Roden Crater and First Light Aquatints, 1984-1990

Mary Ryan Gallery is pleased to present Roden Crater and First Light Aquatints, 1984-1990, a selection of James Turrell’s early etchings and aquatints from three individual series. This exhibition explores Turrell’s printmaking practice and demonstrates how it strongly informs his installation and land-art projects. Light, space and human perception serve as central themes within Turrell’s various artistic pursuits. Undoubtedly his Magnum Opus, the Roden Crater is Turrell’s ongoing land-art project located in Flagstaff, Arizona. Since acquiring the eponymous defunct volcano in 1977, Turrell has worked tirelessly for over 40 years to realize his lifelong vision of an unprecedented environment for the contemplation of light, time and landscape. This geologically isolated and untampered space is currently being transformed into a site containing tunnels and interior chambers opening onto the pristine skies, serving as celestial observatories where natural light becomes the most vital yet unpredictable medium.

Nearly a decade after the initiation of the Roden Crater, Turrell executed the acclaimed Deep Sky aquatint series for Peter Blum Editions in 1984. Similar to etching, aquatint is an intaglio printmaking technique which formulates images through the immersion of a metal plate into acid. While etching creates lines through indentation made onto the plate surface, aquatint creates tonal effects through attachment of acid-resistant material, such as powdered rosin, onto the plate surface by heat. As a result, aquatint is the most ideal printmaking medium for depicting emanating light. Deep Sky is an impressive suite of 7 aquatints which translates the celestial experience of light within the multi-chambered interiors of the crater into two-dimensional forms. The individual prints oscillate between depictions of natural landscapes and abstractions of pure light and shadow. While the first print in the portfolio is easily readable as the silhouette of a volcano, the subsequent ones present themselves to be more ambiguous and geometric, rendering different perspectives of light and space.
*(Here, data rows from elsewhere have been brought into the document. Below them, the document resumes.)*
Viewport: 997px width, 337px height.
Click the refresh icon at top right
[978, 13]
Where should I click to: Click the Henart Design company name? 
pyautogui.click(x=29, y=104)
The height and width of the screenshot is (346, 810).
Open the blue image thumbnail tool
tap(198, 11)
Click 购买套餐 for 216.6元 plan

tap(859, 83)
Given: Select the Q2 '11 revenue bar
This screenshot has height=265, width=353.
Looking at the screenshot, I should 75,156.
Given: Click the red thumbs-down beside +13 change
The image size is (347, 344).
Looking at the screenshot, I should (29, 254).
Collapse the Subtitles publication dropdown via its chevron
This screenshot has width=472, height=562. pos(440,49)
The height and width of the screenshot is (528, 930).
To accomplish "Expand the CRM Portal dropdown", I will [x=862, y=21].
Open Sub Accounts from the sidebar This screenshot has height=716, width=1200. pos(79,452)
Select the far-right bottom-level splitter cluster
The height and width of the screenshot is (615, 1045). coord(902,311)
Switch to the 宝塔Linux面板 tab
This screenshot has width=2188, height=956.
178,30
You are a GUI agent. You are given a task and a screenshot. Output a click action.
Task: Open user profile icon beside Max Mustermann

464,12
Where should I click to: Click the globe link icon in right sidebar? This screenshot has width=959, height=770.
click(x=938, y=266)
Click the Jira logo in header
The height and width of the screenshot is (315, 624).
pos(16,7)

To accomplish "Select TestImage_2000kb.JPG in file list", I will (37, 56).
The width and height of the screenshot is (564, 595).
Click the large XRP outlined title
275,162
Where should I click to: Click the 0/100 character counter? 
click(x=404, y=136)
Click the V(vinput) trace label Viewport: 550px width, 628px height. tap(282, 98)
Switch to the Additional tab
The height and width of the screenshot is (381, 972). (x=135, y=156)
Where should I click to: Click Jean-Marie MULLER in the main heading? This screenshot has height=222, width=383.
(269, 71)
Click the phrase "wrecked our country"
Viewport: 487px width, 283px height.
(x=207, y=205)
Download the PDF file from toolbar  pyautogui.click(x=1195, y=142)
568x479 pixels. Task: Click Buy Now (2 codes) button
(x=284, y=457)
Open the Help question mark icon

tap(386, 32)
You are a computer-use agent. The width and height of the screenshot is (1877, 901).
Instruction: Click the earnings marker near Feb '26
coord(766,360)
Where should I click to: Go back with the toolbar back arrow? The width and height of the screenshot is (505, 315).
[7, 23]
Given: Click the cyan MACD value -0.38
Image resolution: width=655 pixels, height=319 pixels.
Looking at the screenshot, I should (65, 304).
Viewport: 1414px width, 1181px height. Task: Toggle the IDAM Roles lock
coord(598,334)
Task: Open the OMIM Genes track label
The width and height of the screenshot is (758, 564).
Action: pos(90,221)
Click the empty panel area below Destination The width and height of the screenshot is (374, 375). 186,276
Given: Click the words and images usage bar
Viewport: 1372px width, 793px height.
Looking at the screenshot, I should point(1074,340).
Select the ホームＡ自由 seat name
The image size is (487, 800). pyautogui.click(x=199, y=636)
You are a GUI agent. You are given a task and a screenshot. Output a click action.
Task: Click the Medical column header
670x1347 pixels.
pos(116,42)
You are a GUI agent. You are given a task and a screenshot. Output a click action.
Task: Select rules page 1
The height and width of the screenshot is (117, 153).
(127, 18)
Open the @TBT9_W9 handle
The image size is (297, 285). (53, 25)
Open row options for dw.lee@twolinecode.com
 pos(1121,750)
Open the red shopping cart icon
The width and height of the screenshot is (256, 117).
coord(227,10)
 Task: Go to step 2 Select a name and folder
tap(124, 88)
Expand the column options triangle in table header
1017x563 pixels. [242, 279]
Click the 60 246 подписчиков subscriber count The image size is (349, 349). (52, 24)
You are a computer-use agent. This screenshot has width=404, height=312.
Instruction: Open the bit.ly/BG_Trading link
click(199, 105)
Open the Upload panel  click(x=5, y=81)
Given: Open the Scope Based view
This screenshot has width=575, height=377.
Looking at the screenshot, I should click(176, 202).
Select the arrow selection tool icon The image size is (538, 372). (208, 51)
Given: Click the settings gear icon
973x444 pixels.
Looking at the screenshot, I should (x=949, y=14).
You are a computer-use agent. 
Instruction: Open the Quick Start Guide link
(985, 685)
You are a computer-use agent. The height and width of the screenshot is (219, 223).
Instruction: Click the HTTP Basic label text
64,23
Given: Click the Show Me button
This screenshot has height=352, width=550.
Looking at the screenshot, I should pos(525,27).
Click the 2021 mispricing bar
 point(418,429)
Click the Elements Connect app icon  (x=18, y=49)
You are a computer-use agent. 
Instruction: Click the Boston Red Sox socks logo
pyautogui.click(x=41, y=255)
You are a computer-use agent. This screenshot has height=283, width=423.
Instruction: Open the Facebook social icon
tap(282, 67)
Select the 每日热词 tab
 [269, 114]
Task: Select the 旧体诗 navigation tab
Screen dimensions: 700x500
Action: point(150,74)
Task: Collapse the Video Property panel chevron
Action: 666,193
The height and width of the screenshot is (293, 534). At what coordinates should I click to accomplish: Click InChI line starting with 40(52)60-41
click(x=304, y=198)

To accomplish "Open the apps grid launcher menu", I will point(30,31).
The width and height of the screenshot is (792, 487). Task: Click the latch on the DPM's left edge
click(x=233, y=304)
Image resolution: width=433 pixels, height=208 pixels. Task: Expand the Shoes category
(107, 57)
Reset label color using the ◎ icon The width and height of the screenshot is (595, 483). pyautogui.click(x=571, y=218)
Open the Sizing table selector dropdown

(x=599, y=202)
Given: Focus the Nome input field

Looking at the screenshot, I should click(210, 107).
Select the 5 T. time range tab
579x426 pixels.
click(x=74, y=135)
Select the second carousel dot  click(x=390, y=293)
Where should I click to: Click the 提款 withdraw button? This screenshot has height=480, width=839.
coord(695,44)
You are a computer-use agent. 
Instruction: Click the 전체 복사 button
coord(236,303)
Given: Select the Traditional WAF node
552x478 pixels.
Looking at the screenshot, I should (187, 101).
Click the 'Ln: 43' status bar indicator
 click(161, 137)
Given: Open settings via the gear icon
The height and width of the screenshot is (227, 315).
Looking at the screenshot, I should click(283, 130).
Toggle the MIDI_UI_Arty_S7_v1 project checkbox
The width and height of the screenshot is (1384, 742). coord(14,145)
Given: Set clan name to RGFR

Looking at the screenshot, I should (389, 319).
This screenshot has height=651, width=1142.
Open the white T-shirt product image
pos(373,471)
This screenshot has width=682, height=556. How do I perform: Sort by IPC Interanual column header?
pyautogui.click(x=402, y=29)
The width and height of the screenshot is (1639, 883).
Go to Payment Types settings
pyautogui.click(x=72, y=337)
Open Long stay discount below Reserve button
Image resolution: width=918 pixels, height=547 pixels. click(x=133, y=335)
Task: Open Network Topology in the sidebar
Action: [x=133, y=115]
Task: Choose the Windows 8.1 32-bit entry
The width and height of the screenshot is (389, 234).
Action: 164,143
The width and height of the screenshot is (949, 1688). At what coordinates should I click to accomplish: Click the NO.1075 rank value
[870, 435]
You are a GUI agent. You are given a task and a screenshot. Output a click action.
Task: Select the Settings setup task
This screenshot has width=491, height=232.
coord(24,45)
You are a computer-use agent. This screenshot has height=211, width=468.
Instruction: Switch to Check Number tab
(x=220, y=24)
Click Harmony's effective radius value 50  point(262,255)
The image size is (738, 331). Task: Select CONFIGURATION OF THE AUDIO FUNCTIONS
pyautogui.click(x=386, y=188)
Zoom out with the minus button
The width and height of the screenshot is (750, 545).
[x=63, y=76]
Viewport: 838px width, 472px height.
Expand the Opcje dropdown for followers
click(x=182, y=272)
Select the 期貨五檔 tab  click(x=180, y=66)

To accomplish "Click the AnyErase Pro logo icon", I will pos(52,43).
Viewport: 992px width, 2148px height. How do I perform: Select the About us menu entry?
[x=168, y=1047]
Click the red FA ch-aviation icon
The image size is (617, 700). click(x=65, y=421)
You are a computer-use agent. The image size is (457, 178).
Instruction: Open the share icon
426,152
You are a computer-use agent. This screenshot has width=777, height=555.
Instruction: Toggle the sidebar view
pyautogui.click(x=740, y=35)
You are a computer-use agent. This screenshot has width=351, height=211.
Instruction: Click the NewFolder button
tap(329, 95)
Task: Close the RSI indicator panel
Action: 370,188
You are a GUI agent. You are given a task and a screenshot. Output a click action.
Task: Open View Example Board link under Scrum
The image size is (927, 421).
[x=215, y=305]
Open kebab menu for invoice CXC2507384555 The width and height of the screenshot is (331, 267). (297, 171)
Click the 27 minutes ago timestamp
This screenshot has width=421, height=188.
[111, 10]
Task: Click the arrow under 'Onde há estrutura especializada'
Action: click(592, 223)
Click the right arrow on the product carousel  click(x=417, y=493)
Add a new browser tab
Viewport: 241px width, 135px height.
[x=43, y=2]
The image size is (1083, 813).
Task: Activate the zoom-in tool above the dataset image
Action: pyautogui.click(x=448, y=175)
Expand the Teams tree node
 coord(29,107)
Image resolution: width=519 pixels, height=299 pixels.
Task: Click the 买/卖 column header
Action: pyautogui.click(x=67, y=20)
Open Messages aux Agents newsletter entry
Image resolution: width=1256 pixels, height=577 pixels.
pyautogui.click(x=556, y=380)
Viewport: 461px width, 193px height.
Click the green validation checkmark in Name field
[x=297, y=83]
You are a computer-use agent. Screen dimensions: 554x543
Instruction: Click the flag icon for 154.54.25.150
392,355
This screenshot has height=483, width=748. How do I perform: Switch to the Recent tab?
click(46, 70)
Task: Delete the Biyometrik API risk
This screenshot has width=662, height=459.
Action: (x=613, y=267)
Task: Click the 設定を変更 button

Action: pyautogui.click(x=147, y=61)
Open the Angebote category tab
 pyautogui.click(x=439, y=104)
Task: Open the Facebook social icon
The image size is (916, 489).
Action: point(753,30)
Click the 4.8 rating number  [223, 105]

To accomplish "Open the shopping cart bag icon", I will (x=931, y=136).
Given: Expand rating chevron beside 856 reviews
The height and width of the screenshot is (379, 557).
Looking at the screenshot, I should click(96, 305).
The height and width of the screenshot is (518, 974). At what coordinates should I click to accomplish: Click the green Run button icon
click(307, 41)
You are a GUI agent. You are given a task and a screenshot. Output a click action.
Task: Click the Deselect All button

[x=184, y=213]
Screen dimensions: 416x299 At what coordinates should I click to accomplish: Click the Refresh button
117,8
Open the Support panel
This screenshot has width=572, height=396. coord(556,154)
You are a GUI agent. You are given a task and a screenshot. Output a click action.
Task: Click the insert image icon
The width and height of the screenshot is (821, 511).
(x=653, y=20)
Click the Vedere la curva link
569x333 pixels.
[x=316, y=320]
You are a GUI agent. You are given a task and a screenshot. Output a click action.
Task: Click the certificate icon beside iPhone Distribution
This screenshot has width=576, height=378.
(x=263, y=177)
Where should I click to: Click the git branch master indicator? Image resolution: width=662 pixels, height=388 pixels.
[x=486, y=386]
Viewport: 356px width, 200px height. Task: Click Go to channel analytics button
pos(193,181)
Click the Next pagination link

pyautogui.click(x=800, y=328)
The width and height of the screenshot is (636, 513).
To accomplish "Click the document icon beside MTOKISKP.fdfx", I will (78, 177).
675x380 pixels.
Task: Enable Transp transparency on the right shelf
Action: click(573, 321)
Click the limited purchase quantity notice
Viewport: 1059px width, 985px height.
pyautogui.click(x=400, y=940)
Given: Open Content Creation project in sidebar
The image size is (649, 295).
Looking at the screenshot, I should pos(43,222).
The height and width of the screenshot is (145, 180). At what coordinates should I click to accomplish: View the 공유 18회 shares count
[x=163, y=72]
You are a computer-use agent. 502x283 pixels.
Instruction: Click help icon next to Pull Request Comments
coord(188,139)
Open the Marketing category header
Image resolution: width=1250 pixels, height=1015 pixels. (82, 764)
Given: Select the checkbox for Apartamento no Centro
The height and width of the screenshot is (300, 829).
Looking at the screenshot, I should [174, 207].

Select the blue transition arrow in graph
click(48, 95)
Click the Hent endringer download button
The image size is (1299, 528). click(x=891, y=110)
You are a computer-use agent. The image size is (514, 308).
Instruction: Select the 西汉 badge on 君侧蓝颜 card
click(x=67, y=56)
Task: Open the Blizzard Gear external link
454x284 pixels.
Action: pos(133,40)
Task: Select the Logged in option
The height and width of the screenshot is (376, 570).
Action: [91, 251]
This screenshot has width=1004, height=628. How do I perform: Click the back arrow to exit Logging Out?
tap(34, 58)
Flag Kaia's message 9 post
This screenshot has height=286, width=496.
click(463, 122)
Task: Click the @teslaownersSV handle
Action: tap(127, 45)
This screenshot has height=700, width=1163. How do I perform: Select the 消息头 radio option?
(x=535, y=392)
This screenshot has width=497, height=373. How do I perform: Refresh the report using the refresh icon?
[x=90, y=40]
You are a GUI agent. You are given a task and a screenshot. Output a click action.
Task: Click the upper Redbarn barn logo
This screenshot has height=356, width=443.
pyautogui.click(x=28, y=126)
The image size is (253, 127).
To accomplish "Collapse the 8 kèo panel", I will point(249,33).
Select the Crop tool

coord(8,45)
Beyond Deep Sky, Turrell created Mapping Spaces (1987) and First Light (1989-90), both series expanding upon his monumental innovations in representing light and space through printmaking. Mapping Spaces depicts imagined interior spaces for Roden Crater using a variety of media such as photo-etching, aquatint and drypoint. The two prints on view in this exhibition contrast mysterious abstractions of light rendered in black and white with maplike charting of the Roden Crater’s chambers depicted in color. This pairing of two divergent representations of the same space prompts the viewer to engage with the paradoxical coexistence of mystery and clarity within Roden Crater. Two years after Mapping Spaces, Turrell then released First Light, an ambitious series of twenty masterpiece abstractions in aquatint. Unlike his previous endeavors in printmaking, First Light is not connected to the Roden Crater, as it stands more conceptually independent. This portfolio contains five subsets, and each one pictures the repetition of a single geometric light, ranging from parallelograms to columns. These magnificent large-scale sheets translate the luminous glow of direct light and the spatial experience of Turrell’s installation works onto a two-dimensional surface. He states that First Light is a true “tour de force of printing” because “when lit properly, the light radiates from the paper”. Aquatint’s subtle tonal effect allows Turrell to incorporate varying shades of grey in order to emphasize the white forms’ luminosity and create an illusion of light radiating off the paper.
James Turrell (b. 1943 Pasadena, CA) is an American artist primarily known for his installations and works on paper that explore the perception and materiality of light, color, and space. Turrell’s work has been the subject of major exhibitions at the Kunstmuseum Wolfsburg, Germany; MAK, Vienna; MASS MoCA, North Adams; Museum of Fine Arts, Houston; and Stedelijk Museum, Amsterdam. He has received awards such as a National Endowments for the Arts Grant in 1968; MacArthur Foundation Fellowship in 1984 and National Medal of Arts, Washington, D.C. in 2014. Turrell’s work is included in major public collections, among them the the Israel Museum, Jerusalem; Los Angeles County Museum of Art, Los Angeles; Museum of Modern Art, New York; National Gallery of Art, Washington, D.C.; Solomon R. Guggenheim Museum, New York; Tate Modern, London and Whitney Museum of American Art, New York.